Segment Start: Material supplied
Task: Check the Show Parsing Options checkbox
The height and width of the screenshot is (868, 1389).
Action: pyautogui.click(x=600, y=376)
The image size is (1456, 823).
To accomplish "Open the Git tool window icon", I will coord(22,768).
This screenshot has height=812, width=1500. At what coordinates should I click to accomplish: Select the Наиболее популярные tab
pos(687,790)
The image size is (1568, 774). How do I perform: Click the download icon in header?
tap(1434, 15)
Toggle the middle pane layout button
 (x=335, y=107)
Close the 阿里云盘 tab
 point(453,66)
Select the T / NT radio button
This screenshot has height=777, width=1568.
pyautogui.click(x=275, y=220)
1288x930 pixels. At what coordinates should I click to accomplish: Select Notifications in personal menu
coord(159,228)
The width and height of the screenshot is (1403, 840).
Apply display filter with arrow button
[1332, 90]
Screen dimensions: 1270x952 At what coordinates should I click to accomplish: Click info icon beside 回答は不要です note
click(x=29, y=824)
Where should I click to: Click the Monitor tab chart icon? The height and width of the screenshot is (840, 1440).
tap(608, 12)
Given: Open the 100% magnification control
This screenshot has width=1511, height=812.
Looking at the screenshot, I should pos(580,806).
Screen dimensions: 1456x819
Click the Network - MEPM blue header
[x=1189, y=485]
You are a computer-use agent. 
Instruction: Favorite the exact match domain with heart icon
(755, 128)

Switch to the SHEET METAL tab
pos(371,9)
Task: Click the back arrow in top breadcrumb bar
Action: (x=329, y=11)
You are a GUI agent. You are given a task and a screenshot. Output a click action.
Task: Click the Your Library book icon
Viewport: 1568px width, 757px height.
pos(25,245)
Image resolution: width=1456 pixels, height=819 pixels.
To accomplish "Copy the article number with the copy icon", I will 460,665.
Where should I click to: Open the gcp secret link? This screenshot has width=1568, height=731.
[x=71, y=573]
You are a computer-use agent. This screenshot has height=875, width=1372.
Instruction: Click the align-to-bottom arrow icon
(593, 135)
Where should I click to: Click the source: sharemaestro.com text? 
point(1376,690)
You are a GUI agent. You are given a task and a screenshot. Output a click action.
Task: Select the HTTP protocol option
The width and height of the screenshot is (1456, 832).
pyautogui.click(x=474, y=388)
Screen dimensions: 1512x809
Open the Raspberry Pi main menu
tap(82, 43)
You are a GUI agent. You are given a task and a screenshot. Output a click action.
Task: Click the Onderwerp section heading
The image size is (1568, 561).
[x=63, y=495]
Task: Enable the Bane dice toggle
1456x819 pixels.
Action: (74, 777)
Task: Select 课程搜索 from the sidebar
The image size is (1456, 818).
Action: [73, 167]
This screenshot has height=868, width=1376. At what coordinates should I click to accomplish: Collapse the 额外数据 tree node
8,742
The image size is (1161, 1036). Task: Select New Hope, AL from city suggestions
Segment End: Material supplied
Work order >> Tally up the lines in the records that contain the word "from" and give only the total.

Your response >> 2